Depois que passaram pelo animal, o caçador perguntou:
- Como você sabia do leão?
- É que eu enxergo com os ouvidos.
Andaram por mais quatro horas, e então o cego puxou de novo a mão
do caçador:
- Psss, um elefante!
O caçador olhou ao redor e não viu nada.
- É um elefante, sim, mas tudo bem. Ele está dentro de uma
poça d'água e não vai nos fazer mal.
Continuaram seu caminho e, de fato, encontraram um elefante imenso,
chapinhando numa poça d'água, esguichando lama
nas próprias costas.
Depois que passaram pelo animal, o caçador perguntou:
- Como você sabia do elefante?
- É que eu enxergo com os ouvidos.
Continuaram seu caminho, se aprofundando cada vez mais na floresta,
até chegarem a uma clareira. O caçador disse:
- Vamos deixar nossos alçapões aqui.
O caçador armou um alçapão e ensinou o cego a armar o outro. Quando
os dois alçapões estavam armados, o caçador
disse:
- Amanhã vamos voltar para ver o que pegamos. E os dois
voltaram juntos para a aldeia.
Na manhã seguinte, acordaram cedo. Mais uma vez, foram andando pela
floresta. O caçador se ofereceu para segurar
a mão do cego, mas o cego disse:
- Não, agora já conheço o caminho.
Dessa vez, o homem cego foi andando na frente. Não tropeçou em
nenhuma raiz nem toco de árvore. Não errou o caminho
nem uma vez.
Andaram, andaram, até chegarem à clareira em que tinham armado os
alçapões.
De longe, o caçador viu que havia um pássaro preso em cada alçapão.

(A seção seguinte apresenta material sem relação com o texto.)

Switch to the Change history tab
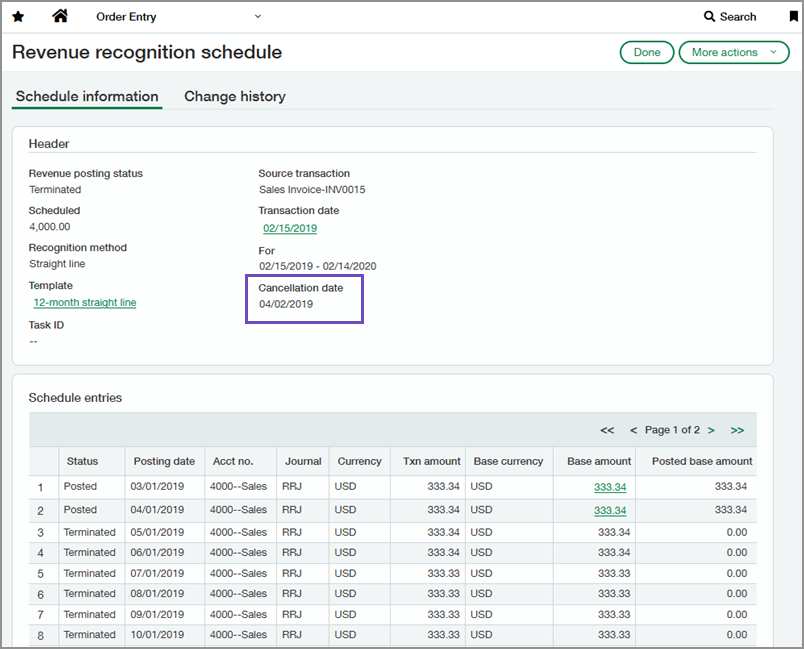Screen dimensions: 804x649 coord(235,96)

De longe, viu que o pássaro preso em seu alçapão
era pequeno e cinzento e que o pássaro
preso no alçapão do cego era lindo, com penas verdes, vermelhas e douradas.
- Sente-se ali - ele disse. - Cada um de nós apanhou um
pássaro. Vou tirá-los dos alçapões.
O cego sentou-se e o caçador foi até os alçapões, pensando:
- Um homem que não enxerga nunca vai perceber a diferença.
E o que foi que ele fez? Deu ao cego o pequeno pássaro cinzento e
ficou com o lindo pássaro de penas verdes, vermelhas
e douradas.
O cego pegou o pássaro cinzento nas mãos, levantou-se e os dois
rumaram de volta para casa.
Andaram, andaram, e a certa altura o caçador disse:
- Já que você é tão inteligente e enxerga com os ouvidos,
responda uma coisa: por que há tanta desavença,
ódio e guerra neste mundo?
O cego respondeu:
- Porque este mundo está cheio de gente como você, que pega o que
não é seu.
O caçador se encheu de vergonha. Pegou o pássaro cinzento da mão do
cego e deu-lhe o pássaro lindo, de penas verdes,
vermelhas e douradas.
- Desculpe - ele disse.
Os dois continuaram andando, e a certa altura o caçador disse:
- Já que você é tão inteligente e enxerga com os ouvidos,
responda uma coisa: por que há tanto amor, bondade
e conciliação neste mundo?
O cego respondeu:
- Porque este mundo está cheio de gente como você, que
aprende com seus próprios erros.
Os dois continuaram andando, até chegarem à aldeia.
E, a partir daquele dia, quando alguém perguntava ao cego:
- Como é que você consegue saber tanta coisa, sem enxergar?, era o
caçador que respondia:
- É que ele enxerga com os ouvidos... e ouve com o coração.